[Stored data entries]
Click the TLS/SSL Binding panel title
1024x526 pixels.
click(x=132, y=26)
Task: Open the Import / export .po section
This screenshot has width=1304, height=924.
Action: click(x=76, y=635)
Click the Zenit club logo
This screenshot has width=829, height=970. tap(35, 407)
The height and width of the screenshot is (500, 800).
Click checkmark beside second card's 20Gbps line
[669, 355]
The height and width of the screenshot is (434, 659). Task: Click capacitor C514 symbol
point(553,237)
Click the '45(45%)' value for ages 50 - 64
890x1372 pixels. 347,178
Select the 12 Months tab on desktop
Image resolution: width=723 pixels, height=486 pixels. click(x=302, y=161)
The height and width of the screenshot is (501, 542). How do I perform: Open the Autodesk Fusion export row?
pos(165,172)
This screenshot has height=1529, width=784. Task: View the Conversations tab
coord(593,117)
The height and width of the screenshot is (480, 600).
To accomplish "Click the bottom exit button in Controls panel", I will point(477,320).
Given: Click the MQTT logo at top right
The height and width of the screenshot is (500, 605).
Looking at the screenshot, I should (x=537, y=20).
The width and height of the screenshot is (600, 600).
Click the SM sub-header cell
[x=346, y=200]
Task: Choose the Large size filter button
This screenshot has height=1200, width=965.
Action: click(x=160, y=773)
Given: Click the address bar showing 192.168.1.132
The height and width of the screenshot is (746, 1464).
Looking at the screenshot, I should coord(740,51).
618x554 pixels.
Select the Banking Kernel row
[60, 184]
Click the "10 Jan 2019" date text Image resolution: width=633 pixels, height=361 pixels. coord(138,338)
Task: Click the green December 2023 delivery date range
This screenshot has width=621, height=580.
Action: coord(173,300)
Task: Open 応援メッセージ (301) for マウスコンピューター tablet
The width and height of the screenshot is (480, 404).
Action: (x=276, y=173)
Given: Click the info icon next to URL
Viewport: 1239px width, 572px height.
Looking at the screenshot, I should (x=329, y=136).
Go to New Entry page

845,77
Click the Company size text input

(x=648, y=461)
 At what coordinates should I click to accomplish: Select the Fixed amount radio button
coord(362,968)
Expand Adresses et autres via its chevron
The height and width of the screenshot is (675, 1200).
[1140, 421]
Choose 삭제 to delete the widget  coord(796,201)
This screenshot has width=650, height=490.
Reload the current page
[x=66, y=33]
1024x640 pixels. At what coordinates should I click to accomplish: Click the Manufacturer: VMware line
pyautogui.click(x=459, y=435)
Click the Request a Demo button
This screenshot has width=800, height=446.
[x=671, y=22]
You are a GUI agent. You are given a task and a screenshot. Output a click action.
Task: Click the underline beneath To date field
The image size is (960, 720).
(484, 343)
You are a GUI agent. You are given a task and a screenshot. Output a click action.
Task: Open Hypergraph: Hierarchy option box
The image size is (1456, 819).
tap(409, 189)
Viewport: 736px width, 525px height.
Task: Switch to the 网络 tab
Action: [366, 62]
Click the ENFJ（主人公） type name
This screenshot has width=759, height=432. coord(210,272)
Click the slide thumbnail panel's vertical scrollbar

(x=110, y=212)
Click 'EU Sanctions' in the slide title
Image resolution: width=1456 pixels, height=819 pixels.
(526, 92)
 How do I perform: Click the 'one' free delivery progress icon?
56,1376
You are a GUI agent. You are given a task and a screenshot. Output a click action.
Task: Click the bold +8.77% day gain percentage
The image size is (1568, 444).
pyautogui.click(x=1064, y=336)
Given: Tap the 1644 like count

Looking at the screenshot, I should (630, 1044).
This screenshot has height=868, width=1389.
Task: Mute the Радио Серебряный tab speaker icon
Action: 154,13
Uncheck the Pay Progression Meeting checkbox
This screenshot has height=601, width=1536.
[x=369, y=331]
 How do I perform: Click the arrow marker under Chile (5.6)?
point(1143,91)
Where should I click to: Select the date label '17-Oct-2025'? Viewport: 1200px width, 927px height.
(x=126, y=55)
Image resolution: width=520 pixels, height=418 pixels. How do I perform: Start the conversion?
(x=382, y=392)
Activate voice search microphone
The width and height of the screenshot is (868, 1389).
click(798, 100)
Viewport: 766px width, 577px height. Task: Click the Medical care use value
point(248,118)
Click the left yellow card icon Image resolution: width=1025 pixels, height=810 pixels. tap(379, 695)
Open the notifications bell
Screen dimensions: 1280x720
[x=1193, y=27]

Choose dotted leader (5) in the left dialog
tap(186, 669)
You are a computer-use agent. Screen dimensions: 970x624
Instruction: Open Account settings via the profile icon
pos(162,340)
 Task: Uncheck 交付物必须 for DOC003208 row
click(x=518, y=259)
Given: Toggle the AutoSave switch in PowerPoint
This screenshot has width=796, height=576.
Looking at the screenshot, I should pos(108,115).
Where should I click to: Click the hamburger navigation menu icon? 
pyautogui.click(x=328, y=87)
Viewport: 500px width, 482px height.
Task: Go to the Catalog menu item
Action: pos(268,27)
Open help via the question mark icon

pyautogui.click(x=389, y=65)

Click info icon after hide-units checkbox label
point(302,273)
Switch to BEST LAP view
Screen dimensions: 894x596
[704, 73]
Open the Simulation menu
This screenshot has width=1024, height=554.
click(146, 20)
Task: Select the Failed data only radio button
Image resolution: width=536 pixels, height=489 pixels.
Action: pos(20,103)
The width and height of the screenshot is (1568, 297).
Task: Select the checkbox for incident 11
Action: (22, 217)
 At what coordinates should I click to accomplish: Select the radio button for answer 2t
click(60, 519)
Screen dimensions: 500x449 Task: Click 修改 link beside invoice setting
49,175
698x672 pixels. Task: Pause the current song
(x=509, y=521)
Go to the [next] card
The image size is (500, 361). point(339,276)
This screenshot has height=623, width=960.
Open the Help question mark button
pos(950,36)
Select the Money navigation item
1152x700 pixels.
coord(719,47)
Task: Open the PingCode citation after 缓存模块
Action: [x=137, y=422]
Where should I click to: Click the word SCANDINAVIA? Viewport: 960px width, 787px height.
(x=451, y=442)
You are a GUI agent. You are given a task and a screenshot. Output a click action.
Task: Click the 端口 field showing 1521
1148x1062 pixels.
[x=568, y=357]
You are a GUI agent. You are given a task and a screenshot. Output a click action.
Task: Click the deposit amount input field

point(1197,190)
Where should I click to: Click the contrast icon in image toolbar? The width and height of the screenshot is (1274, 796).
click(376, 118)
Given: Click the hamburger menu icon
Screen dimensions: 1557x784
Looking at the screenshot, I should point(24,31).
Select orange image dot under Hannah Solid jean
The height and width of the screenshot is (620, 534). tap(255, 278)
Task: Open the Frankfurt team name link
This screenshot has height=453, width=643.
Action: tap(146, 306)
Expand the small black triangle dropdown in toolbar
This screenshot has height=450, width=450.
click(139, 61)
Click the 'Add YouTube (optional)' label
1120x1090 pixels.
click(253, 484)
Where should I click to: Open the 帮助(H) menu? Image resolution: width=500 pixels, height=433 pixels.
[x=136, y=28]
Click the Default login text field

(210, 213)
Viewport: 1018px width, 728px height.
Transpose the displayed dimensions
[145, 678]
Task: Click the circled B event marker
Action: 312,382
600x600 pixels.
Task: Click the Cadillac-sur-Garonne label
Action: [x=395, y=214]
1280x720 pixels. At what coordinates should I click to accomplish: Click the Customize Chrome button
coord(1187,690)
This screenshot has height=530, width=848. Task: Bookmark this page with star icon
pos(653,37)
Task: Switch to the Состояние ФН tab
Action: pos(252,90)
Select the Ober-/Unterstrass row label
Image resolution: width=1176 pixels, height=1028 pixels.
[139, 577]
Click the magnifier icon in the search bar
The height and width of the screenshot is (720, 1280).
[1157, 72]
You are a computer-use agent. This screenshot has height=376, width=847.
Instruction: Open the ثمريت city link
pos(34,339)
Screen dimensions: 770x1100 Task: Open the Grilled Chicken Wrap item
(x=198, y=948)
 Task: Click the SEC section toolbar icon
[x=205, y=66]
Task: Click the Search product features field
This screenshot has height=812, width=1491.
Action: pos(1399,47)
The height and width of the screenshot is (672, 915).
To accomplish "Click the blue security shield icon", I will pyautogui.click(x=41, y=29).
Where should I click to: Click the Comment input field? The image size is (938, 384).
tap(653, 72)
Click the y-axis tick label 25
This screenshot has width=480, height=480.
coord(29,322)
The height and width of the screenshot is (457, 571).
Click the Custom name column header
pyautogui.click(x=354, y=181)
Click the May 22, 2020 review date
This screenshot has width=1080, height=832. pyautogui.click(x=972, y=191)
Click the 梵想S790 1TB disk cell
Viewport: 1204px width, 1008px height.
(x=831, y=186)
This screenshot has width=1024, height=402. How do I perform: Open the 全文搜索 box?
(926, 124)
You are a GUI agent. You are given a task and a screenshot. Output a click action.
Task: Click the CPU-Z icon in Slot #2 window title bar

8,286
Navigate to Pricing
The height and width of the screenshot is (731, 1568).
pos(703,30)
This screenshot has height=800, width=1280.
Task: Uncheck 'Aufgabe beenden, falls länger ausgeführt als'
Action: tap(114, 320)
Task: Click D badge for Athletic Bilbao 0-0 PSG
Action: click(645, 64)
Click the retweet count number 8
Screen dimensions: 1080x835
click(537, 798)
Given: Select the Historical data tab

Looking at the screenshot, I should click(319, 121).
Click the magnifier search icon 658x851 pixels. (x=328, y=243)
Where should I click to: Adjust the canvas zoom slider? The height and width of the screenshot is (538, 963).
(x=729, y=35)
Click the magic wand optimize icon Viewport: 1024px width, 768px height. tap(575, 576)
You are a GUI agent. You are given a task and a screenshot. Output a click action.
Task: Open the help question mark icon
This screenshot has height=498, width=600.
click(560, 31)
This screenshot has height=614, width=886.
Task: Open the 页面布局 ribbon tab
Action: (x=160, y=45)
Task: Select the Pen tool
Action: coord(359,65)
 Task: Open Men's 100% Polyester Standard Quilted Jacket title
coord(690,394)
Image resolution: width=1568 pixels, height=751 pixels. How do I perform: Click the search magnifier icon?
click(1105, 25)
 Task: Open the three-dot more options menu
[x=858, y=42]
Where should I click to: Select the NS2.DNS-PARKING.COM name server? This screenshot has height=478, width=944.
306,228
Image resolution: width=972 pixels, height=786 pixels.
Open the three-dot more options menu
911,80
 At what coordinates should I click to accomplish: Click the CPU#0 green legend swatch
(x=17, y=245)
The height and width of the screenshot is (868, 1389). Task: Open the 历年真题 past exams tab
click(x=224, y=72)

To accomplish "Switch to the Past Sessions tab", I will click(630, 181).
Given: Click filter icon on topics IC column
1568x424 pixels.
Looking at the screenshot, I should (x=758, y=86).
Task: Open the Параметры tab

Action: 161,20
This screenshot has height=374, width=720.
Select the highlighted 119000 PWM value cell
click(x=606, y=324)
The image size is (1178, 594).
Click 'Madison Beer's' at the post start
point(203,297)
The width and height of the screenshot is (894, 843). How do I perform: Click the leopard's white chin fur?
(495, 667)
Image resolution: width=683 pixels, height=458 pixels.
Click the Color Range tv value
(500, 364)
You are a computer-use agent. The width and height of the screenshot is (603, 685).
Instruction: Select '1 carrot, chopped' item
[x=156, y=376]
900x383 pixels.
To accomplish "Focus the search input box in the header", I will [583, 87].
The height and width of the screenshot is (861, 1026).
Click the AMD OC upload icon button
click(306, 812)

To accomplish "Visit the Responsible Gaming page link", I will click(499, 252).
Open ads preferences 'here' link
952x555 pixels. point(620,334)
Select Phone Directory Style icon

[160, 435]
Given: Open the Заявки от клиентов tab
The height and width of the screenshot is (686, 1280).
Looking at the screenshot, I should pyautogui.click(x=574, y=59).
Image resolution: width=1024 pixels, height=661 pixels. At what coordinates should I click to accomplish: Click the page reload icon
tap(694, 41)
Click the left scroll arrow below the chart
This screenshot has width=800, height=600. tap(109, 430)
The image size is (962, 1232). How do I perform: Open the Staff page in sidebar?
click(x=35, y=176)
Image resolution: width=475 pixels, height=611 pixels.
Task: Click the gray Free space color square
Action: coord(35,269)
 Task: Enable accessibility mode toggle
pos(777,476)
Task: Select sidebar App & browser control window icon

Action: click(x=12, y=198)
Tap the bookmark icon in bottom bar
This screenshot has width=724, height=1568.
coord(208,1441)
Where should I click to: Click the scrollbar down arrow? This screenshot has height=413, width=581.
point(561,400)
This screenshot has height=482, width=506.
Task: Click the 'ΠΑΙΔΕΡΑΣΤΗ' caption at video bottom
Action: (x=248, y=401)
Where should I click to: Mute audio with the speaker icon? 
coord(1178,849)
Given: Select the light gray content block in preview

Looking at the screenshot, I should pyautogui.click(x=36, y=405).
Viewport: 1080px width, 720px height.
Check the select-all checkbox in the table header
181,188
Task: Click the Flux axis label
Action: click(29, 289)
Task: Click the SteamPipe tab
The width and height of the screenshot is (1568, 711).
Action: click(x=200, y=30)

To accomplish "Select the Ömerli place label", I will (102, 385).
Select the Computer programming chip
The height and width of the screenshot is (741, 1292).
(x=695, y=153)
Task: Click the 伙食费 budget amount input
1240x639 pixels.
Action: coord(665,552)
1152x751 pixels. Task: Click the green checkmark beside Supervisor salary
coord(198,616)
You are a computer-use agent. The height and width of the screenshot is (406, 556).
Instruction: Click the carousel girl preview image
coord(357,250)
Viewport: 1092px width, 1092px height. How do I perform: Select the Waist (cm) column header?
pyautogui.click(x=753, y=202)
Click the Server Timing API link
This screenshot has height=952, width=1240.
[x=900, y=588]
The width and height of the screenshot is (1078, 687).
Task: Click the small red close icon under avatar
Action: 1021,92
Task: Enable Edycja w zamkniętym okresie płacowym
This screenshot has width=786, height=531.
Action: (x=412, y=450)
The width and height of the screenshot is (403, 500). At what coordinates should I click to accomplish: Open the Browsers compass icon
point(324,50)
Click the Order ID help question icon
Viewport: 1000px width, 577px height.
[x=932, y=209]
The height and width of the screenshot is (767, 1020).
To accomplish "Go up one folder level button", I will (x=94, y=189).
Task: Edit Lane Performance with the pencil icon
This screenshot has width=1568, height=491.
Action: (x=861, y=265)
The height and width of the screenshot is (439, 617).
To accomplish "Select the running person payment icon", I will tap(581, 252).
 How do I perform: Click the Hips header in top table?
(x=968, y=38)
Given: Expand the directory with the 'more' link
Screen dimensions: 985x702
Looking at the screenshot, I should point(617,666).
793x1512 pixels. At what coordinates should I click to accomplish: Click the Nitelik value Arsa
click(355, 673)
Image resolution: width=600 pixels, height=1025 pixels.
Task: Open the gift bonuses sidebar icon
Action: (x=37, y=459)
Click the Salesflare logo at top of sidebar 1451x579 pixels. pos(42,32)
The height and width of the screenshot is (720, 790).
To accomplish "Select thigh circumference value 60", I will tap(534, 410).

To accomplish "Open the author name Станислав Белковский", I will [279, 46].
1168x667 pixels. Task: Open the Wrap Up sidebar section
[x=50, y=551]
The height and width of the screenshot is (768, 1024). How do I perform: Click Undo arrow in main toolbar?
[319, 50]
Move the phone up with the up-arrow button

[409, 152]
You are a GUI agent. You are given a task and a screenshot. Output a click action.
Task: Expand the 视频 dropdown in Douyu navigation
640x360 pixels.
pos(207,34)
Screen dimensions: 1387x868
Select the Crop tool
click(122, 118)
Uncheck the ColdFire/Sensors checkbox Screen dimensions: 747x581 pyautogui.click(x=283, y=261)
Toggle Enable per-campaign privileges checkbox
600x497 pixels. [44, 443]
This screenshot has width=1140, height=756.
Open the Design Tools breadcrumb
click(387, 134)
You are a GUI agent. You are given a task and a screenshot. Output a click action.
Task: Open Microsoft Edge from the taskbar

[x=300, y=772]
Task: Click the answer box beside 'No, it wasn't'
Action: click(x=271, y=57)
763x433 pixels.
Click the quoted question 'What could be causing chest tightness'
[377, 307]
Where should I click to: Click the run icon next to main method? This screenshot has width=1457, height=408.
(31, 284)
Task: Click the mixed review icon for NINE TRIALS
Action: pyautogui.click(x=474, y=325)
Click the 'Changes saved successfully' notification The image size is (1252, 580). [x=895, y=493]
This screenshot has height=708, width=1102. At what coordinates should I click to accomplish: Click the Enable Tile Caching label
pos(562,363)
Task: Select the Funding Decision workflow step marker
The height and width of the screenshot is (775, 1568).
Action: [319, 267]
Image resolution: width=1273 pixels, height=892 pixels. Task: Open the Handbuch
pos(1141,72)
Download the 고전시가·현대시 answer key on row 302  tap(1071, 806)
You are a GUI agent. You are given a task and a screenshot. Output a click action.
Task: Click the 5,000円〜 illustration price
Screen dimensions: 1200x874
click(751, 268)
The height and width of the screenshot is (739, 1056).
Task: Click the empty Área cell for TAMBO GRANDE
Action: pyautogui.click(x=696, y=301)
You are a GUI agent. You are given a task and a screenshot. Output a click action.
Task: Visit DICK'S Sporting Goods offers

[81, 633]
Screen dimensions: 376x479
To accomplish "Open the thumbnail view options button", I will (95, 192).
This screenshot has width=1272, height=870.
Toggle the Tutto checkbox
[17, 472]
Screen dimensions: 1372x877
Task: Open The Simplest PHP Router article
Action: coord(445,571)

PROBLEM:
Return only the part of the records above that opens with the line containing "763x433 pixels." and closes with the line containing "Click the 'Changes", ends included.

EXERCISE RESULT:
763x433 pixels.
Click the quoted question 'What could be causing chest tightness'
[377, 307]
Where should I click to: Click the run icon next to main method? This screenshot has width=1457, height=408.
(31, 284)
Task: Click the mixed review icon for NINE TRIALS
Action: pyautogui.click(x=474, y=325)
Click the 'Changes saved successfully' notification The image size is (1252, 580). [x=895, y=493]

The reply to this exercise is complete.